I want to talk about the changing nature of content marketing for franchise development, and what I really, specifically mean is buyer acquisition. How do you reach out with your brand and connect meaningfully with relevant content that’s contextual and creative and interesting with the people that are most likely to buy your franchise?

Content marketing’s not new

The name of our brand, Brand Journalists, we started content marketing for franchise development more than a decade ago, and I’ve been doing it with a lot of really great success for lots and lots of clients. But it has really evolved, and that was one of my big takeaways from this year’s IFA Conference, was that the scope of content that you need to produce to really engage the people who have your brand in their wheelhouse already, the people that are most likely to be good buyers, to have the passions and skills and where with all to do well in your franchise has really changed.

What I mean is, when we started content marketing it was an offshoot of social media where you were really blogging and writing articles. Content really meant words on webpages, for the most part, longer webpages, article format content based on Google’s original Panda update in 2010 which basically said, “People want when they want and they go to a search engine to ask questions.” What they’re asking of the search engine is for a detailed answer. And the answer most often preferred by people is simply an article that’s in the format of a journalism article like something you would read in a magazine or a newspaper, so 1500 word article that explains in detail the answer to whatever the search query is. That’s what most people want when they’re doing research on the internet.

So that gave birth to this idea of content marketing using brand storytelling and it makes a lot of sense. Right? The story as we understand it is the essence of human communication, and the story always stands out. The people we use, stories as humans to make sense of the world around us, to relate to one another and to make decisions in our lives. And everything that we do is boiled down to a story.

When you’re looking on Yelp for a restaurant review to go have dinner with your spouse or some friends, what you’re reading were in reviews and pictures or stories that people have told about their experience at a restaurant. So if you buy into this idea, the power of a well-told story is that you don’t realize you’re being sold to because it’s interesting, and then if you understand storytelling and sales and how they go together, meaning simply that sales is a really a series of conversations that take a story format.

A good franchise prospect wants you to tell them an enthusiastic and positive reinforcing story. So the story is the essence of content marketing. From it’s beginning content marketing was writing, was writing a lot, hiring journalists and former newspaper people to write articles, to blog, to write press releases, to write long format websites that could stop somebody and keep them engaged for 45 minutes.

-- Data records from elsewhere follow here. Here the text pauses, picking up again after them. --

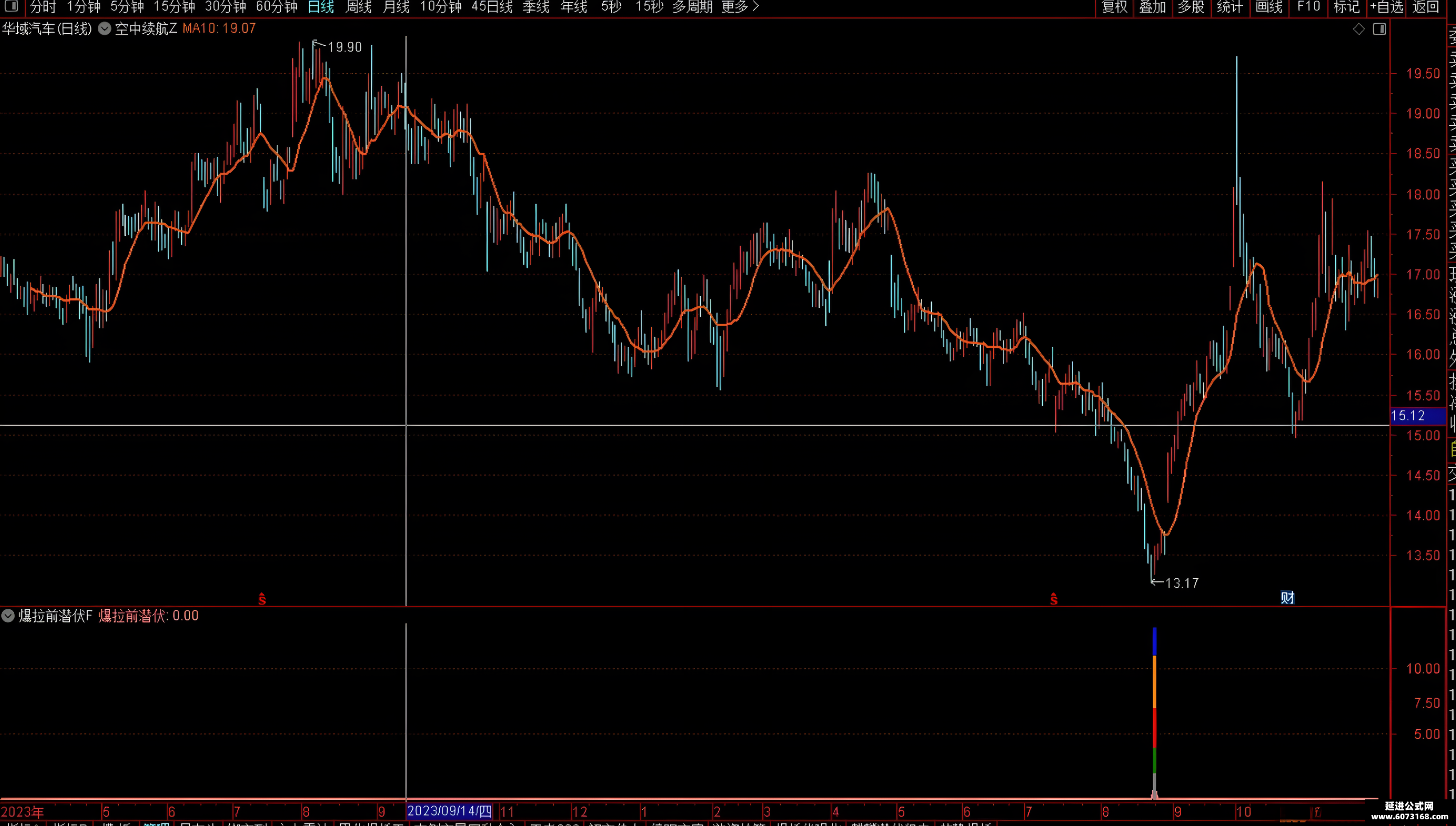Click the 2023/09/14 date marker on timeline
Viewport: 1456px width, 826px height.
pos(450,811)

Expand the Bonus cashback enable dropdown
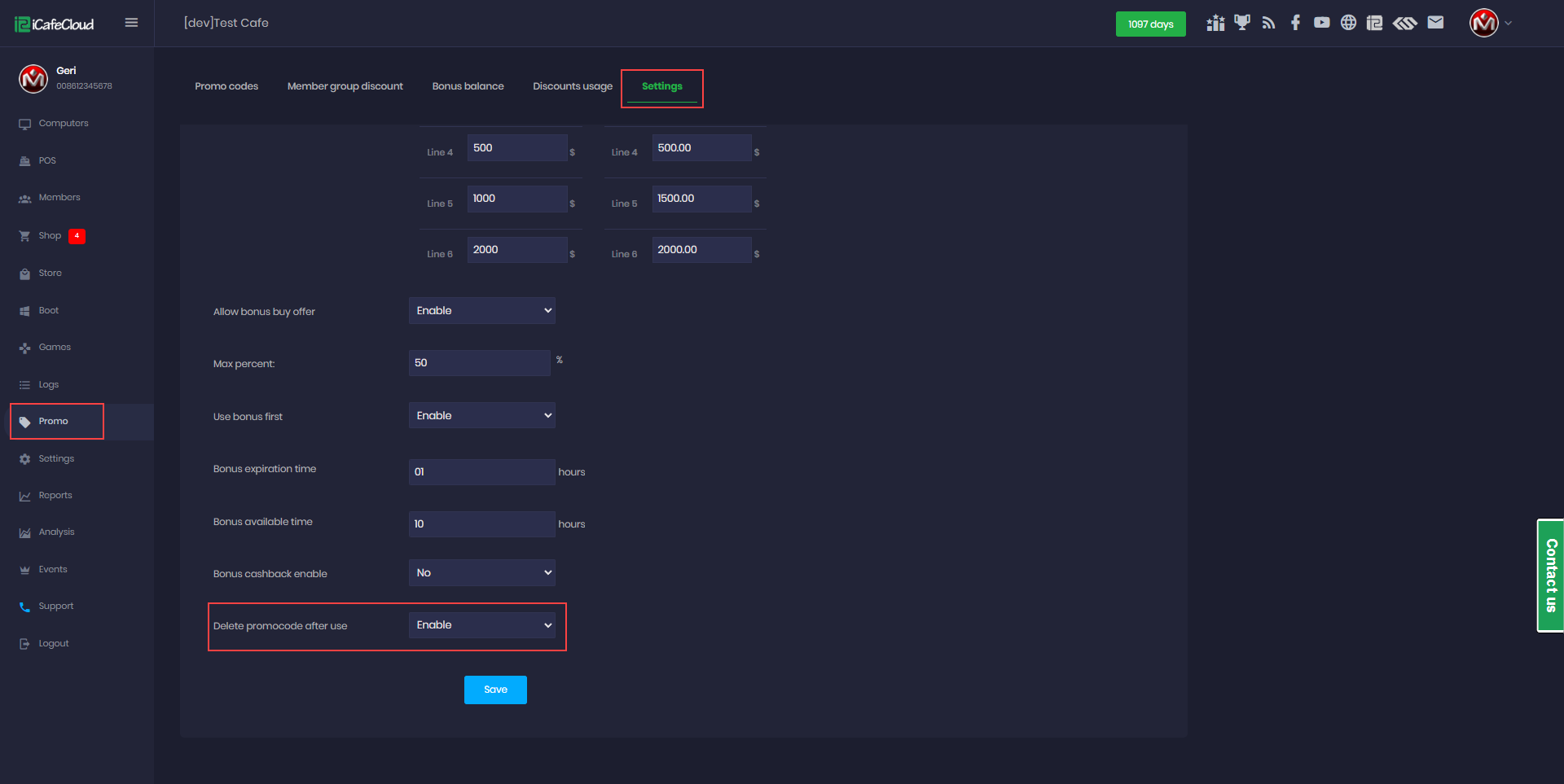tap(481, 573)
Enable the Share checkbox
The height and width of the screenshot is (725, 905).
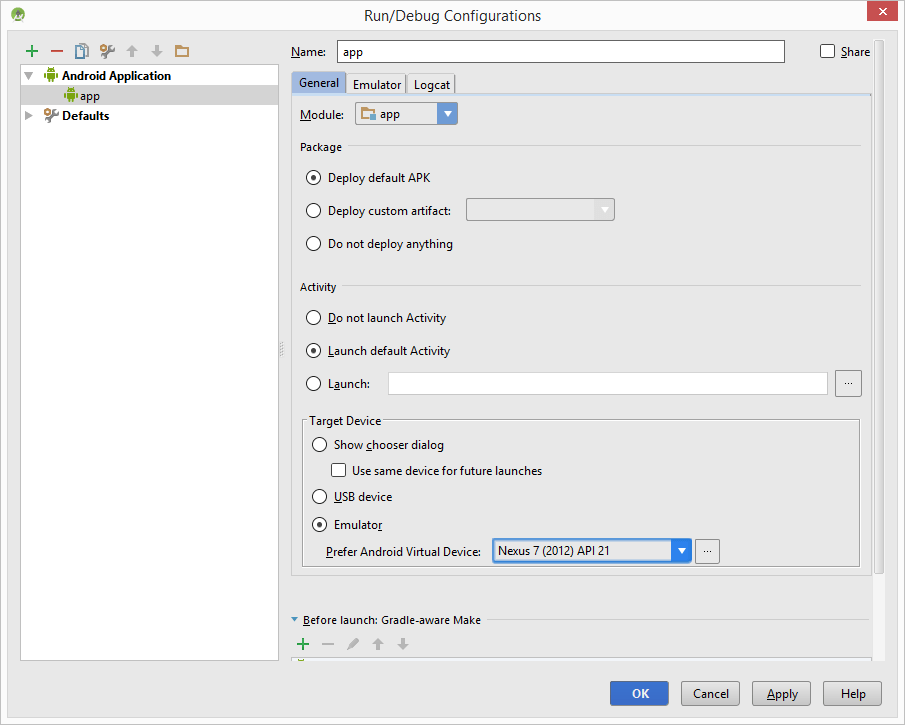[827, 51]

So they were so excited about the life they could see themselves living as a franchise owner in your system that you would beat out your competition, and that’s been highly effective … It remains a very successful strategy for franchise lead generation and buyer acquisition and development marketing within a franchise system.

But here’s what’s changed. Today we would look at content … If I had to explain it to a client, I would say, “Look, content really is broken into three distinct buckets.” So the traditional form of content marketing which hasn’t decreased in volume, so we still have to produce the same amount of content in written form, on websites and press releases and in blogs and articles because people are still going to the search engine. And they still have an appetite for information. They still are able to be influenced by press releases and things they find on the internet. It’s still written form, so a third of the content that you have to produce now is traditional written content, written in a journalistic format. Not written in a series of bullet points, and not necessarily short.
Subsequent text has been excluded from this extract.